| WHAT TO PRODUCE |
Filter the data below, copying out every line that contains the string "Where".

| RECORDS FOR THE TASK |
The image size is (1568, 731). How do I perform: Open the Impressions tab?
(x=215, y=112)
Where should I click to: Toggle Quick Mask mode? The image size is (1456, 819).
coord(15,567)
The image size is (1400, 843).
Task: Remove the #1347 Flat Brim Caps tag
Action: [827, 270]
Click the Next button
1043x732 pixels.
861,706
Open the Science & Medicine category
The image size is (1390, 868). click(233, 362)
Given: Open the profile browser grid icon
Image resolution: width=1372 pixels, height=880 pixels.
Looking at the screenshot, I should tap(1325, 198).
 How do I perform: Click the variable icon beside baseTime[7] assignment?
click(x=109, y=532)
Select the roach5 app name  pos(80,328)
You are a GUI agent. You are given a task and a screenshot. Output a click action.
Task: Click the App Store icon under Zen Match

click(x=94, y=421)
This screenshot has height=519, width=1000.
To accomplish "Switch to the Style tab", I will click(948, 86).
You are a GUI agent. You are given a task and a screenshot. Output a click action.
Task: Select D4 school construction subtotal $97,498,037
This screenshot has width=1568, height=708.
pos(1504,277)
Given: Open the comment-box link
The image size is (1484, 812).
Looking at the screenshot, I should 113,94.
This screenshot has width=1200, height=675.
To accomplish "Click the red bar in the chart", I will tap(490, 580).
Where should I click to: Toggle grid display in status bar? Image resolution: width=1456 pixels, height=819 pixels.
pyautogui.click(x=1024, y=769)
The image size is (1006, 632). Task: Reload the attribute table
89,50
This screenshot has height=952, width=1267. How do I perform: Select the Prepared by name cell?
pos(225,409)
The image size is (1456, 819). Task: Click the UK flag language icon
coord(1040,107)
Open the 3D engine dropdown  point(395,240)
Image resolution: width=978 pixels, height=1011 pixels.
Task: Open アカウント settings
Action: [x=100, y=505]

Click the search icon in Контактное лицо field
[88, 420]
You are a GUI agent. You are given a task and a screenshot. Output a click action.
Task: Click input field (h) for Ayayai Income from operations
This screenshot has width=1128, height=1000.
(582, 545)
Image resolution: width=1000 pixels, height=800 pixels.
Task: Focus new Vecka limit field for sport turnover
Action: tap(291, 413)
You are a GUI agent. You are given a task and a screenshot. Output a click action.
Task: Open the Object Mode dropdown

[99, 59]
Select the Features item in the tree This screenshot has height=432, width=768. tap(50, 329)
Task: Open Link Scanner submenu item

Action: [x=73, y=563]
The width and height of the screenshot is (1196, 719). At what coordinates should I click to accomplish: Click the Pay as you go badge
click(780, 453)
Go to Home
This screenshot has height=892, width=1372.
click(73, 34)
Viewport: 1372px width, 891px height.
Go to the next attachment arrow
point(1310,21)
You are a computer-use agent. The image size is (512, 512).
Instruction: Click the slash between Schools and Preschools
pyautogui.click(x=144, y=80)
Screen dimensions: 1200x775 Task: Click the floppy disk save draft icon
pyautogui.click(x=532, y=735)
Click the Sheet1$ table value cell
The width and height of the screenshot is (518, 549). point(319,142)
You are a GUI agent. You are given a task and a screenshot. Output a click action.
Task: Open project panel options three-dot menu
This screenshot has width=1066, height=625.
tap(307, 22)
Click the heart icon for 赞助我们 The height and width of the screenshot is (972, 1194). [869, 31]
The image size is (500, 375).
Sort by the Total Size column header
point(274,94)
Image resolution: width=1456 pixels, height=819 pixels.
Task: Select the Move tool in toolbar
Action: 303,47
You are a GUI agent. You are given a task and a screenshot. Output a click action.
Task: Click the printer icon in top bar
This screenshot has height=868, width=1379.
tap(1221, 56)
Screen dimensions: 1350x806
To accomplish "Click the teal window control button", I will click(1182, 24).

| EXERCISE RESULT |
Where should I click to: Toggle Quick Mask mode? The image size is (1456, 819).
Where should I click to: Toggle grid display in status bar? Image resolution: width=1456 pixels, height=819 pixels.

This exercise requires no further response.